Als sie einschlief, lag er neben ihr auf einem hundgerecht derangierten und mit Tramperidyllischem Bahnhofsgrind einbalsamierten roten Uralt-Schlafsack und ließ seine Seele eins baumeln.

Als sie aufwachte, stand er auf der anderen Seite neben ihr, rieb sich die Nase an ihrem Kinn, hechelte wie drei Schlittenhunde im Kanon nach der Arbeit und erzählte ihr die Geschichte vom Hund, um den sich in der Früh keiner gekümmert hatte und der deshalb begonnen hatte, aus den Holzmöbeln Zahnstocher herzustellen. Dazu quietschte er abwechselnd mit seiner Leberkäsesemmel und bellte wie einer, der innerhalb von ein paar Minuten eine lautlose Woche ungeschehen machen wollte. - Das war seine verschüttet geglaubte Seele zwei.
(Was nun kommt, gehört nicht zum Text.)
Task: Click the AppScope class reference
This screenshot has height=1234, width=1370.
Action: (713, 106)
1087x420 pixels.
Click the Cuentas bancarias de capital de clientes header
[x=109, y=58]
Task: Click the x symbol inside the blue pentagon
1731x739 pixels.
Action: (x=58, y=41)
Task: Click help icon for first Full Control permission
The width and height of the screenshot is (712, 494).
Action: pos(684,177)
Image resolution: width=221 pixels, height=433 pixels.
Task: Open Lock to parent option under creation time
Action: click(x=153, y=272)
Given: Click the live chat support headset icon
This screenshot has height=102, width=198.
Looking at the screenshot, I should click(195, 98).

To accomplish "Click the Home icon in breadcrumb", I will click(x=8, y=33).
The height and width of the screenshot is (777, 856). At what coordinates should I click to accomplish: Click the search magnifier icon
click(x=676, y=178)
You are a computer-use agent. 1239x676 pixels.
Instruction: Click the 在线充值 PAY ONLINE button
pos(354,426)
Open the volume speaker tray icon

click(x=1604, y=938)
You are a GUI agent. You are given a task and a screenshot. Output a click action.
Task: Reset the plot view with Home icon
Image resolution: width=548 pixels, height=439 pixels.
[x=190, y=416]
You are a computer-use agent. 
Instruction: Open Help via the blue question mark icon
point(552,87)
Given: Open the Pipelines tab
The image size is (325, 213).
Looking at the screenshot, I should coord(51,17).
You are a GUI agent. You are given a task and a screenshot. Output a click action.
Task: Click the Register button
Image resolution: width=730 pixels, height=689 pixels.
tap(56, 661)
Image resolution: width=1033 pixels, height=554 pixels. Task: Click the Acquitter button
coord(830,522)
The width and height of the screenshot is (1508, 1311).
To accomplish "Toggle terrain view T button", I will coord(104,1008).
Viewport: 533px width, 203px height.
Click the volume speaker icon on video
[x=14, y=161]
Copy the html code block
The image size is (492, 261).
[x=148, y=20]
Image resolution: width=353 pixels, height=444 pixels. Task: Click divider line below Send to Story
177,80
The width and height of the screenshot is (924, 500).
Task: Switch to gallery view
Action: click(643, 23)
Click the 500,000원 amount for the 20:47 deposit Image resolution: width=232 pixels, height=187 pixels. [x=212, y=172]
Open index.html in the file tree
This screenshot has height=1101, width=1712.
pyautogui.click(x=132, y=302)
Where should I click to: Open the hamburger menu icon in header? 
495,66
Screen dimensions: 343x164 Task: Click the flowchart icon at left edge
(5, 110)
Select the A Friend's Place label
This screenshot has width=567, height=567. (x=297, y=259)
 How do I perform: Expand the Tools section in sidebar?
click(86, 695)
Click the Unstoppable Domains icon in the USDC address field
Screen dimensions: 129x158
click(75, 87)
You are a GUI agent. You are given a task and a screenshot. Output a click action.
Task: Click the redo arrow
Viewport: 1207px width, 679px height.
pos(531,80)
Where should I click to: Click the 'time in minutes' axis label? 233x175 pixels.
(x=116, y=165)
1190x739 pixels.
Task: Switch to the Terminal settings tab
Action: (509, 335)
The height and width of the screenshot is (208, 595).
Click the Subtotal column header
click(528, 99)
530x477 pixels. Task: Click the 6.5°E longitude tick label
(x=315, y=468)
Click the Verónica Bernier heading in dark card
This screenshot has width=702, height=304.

Kurt ließ Seele zwei nicht zum idealsten aller Zeitpunkte sprechen. Denn die SchulmeisterHofmeisters standen im Sinne des vorgezogenen Christkindes so gut wie vor der Türe. Es sollte ein gemeinsames familiäres Frühstück werden, in dem sich Katrin von der jahrzehntelangen Besorgniserregung ihrer Eltern verabschieden wollte. Sie hatte vor, ihnen anlässlich ihres bevorstehenden 30. Geburtstages mitzuteilen, dass es ihr gut ging, dass sie glücklich war, dass sie auf eine gelungene Kindheit und eine unverkrampfte Jugendzeit zurückblickte. Dass sie es in einer süßen Junggesellinnenwohnung zu einem schönen warmen Bett für sich alleine gebracht hatte. Dass sich ihre lesbische Veranlagung darin erschöpfte, lieber in den Armen von Kate Winslet als in jenen Leonardo di Caprios auf der Titanic untergehen zu wollen. Dass es sich mit Männern so verhalte: Sie mochte sie, aber nicht auf Dauer und nicht daheim. Sollte doch einmal einer hängen bleiben - gut. Sollte keiner hängen bleiben - mindestens genauso gut.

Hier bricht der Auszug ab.